Obfuscated code tends to stand out to human eyes because it creates patterns that are very distinct from the code on the rest of the page. There are different styles, so this example won’t teach you to spot all of them but believe me when I say that once you’ve seen a few you will be able to rapidly scroll through a page and spot the blocks of evil code. In my example, the evil code looks like this:

1 Raw JS

Distinguishing features include:

  • large wall of text where code above and below is relatively short and spaced out
  • random looking letters that make no sense
  • lots of little groups of numbers
  • a “document.write” command
  • not seen here, but an “eval” command is often associated with malicious javascript – worth mentioning because this one is relatively rare in benign code whereas “document.write” is common.

None of these is evil in itself but they’re common things to see in evil javascript.

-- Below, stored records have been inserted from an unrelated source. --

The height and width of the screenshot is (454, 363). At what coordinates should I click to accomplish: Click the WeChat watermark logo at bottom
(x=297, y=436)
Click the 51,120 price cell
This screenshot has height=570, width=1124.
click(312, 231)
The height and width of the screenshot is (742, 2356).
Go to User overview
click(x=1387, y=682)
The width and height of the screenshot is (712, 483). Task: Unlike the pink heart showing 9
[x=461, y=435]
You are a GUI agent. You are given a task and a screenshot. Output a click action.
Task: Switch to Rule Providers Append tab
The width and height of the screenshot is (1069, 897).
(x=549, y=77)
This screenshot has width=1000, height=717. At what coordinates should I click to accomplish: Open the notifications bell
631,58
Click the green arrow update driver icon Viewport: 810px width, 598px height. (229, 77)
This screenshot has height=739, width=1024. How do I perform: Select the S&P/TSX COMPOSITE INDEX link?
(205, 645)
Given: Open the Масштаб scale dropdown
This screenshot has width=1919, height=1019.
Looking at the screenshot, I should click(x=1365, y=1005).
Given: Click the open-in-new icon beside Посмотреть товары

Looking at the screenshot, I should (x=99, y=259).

The first thing you need to do is break out the stuff between the script tags into a separate file to play around with it. I’m going to do my decoding using Python because that’s what I’m used to but you can use pretty much any language for this. Find statements separated by semicolons and split them on to new lines so it’s easier to follow (for large, complicated blocks you might want to use a tool like JSPretty but this one is quite simple).

2 JS line by line

Once you’ve done that you can start to get an idea of what is in there. In this example, there are variables ‘a’, ‘b’, ‘c’, ‘clen’, then a for loop, and finally an unescape statement. Breaking down the for loop further, it does the following:

  • iterates through every character in ‘a’
  • in each iteration, get the numeric ASCII value of the character
  • bitwise XOR that value with 2
  • convert the resulting value into a new ASCII character
  • append the new ASCII character to a string

This is something that converts very readily to Python, like so:

3 JS to python

Followed by the output:

4 decode stage 1 output

This gives us a URL-encoded string (character codes preceded by % symbols). Python has a built-in library, urllib, which can decode this for us.

5 url encoding handling

Finally, we get a human-readable version of the content.

6 final output

The “document.write” command would have written the decoded content to the browser which as you can now see would have created an 0x0 sized iframe calling a resource from teaserguide[.]com. If you haven’t already read Zscaler’s article showing what happens after that, I highly recommend that you do so now.

This was a pretty low-level example; some malicious code has obfuscation three or more levels deep. Others use weird tricks in javascript to produce code that is mind-bendingly hard to pick apart such as the JJEncode technique (warning: you might need a stiff drink and a lie down after looking at that one – I did, and I take my hat off to whoever wrote the script to reverse it). I hope this was helpful to get you started.